AIM OF THE TASK:
Go from the first line below to the one with "Given: Choose the" and print each line exactly.

Stored data:
==========
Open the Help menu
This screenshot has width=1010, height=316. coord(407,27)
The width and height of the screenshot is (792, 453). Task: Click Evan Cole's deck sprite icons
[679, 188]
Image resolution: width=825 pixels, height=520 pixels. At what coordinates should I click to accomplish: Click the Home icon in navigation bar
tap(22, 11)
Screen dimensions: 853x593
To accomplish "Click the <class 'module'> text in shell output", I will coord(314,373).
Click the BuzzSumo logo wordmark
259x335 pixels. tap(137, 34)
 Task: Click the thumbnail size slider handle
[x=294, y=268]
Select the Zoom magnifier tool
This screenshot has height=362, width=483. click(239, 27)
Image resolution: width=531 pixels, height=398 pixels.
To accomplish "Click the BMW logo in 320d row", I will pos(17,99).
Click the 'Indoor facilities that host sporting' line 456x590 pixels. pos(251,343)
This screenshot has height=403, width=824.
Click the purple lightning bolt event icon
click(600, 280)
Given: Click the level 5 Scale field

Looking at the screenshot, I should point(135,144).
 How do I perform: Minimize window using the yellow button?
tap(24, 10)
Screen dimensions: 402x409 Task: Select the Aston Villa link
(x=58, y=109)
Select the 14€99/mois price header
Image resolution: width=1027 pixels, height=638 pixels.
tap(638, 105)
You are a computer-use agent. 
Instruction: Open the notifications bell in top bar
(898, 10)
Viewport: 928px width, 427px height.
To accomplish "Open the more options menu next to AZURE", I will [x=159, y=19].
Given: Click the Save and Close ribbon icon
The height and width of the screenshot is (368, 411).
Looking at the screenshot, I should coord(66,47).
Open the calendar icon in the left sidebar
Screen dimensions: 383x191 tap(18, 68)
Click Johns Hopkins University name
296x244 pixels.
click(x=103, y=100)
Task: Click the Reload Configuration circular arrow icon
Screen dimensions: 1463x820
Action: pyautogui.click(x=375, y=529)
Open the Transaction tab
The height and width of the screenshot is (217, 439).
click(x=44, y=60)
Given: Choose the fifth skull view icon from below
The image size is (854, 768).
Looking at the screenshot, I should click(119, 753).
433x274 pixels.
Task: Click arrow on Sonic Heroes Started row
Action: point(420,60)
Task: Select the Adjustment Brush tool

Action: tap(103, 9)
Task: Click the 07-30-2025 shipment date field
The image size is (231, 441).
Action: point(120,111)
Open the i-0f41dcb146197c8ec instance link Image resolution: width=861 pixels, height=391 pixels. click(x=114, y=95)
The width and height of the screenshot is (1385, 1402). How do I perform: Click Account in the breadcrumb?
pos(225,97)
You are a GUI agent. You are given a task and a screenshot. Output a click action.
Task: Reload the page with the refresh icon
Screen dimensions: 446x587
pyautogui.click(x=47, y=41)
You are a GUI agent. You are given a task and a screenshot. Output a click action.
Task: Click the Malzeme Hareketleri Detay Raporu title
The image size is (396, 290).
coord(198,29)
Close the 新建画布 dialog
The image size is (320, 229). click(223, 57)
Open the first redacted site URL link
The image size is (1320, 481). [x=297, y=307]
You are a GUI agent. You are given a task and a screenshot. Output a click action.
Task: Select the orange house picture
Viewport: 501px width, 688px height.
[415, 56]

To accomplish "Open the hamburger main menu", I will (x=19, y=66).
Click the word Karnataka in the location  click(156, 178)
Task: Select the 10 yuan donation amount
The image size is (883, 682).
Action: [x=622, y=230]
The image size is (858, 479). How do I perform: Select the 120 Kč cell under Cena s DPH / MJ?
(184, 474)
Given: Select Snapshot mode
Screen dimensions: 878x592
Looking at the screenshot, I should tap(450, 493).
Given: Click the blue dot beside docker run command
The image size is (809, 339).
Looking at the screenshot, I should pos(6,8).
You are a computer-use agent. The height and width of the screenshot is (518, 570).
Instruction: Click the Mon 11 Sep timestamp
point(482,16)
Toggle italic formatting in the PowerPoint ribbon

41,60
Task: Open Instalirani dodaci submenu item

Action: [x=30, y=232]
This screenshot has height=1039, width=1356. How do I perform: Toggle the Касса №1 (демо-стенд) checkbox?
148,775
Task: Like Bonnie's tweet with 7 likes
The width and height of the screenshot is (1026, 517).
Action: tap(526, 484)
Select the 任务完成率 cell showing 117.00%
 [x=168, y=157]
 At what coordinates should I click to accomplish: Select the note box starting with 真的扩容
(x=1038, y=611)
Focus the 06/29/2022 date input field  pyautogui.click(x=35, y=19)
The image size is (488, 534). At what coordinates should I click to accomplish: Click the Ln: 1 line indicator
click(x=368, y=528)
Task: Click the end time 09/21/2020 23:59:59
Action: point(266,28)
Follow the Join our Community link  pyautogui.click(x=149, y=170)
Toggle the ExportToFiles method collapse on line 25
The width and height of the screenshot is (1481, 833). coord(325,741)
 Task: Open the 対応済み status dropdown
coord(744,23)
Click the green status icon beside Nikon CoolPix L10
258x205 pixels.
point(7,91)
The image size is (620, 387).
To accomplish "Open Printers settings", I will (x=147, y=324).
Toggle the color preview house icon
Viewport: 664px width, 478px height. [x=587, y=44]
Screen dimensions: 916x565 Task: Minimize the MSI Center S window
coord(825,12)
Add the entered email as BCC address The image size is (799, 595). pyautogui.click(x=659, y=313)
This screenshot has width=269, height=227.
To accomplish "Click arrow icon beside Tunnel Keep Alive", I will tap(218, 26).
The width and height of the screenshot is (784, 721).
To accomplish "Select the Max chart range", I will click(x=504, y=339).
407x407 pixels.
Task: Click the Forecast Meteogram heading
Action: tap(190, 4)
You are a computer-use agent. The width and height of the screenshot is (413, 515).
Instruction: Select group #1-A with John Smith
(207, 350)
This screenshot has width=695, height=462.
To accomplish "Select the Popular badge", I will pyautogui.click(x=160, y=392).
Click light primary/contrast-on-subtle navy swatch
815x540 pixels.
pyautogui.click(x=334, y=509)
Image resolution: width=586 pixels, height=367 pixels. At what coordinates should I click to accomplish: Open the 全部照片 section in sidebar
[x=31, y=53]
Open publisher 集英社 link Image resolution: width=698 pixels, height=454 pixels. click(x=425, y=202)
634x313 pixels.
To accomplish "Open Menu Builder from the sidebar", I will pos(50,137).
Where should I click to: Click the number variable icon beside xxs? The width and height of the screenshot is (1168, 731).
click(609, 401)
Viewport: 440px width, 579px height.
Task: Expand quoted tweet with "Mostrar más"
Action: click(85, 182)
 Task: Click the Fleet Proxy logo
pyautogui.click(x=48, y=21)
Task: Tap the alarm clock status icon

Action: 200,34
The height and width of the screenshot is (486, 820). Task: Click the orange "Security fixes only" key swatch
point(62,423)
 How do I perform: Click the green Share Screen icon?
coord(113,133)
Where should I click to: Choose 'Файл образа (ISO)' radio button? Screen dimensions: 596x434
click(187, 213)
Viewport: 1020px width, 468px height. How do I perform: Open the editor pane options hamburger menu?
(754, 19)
==========
RESULT OF THE TASK:
Open the Help menu
This screenshot has width=1010, height=316. coord(407,27)
The width and height of the screenshot is (792, 453). Task: Click Evan Cole's deck sprite icons
[679, 188]
Image resolution: width=825 pixels, height=520 pixels. At what coordinates should I click to accomplish: Click the Home icon in navigation bar
tap(22, 11)
Screen dimensions: 853x593
To accomplish "Click the <class 'module'> text in shell output", I will coord(314,373).
Click the BuzzSumo logo wordmark
259x335 pixels. tap(137, 34)
 Task: Click the thumbnail size slider handle
[x=294, y=268]
Select the Zoom magnifier tool
This screenshot has height=362, width=483. click(239, 27)
Image resolution: width=531 pixels, height=398 pixels.
To accomplish "Click the BMW logo in 320d row", I will pos(17,99).
Click the 'Indoor facilities that host sporting' line 456x590 pixels. pos(251,343)
This screenshot has height=403, width=824.
Click the purple lightning bolt event icon
click(600, 280)
Given: Click the level 5 Scale field

Looking at the screenshot, I should point(135,144).
 How do I perform: Minimize window using the yellow button?
tap(24, 10)
Screen dimensions: 402x409 Task: Select the Aston Villa link
(x=58, y=109)
Select the 14€99/mois price header
Image resolution: width=1027 pixels, height=638 pixels.
tap(638, 105)
You are a computer-use agent. 
Instruction: Open the notifications bell in top bar
(898, 10)
Viewport: 928px width, 427px height.
To accomplish "Open the more options menu next to AZURE", I will [x=159, y=19].
Given: Click the Save and Close ribbon icon
The height and width of the screenshot is (368, 411).
Looking at the screenshot, I should coord(66,47).
Open the calendar icon in the left sidebar
Screen dimensions: 383x191 tap(18, 68)
Click Johns Hopkins University name
296x244 pixels.
click(x=103, y=100)
Task: Click the Reload Configuration circular arrow icon
Screen dimensions: 1463x820
Action: pyautogui.click(x=375, y=529)
Open the Transaction tab
The height and width of the screenshot is (217, 439).
click(x=44, y=60)
Given: Choose the fifth skull view icon from below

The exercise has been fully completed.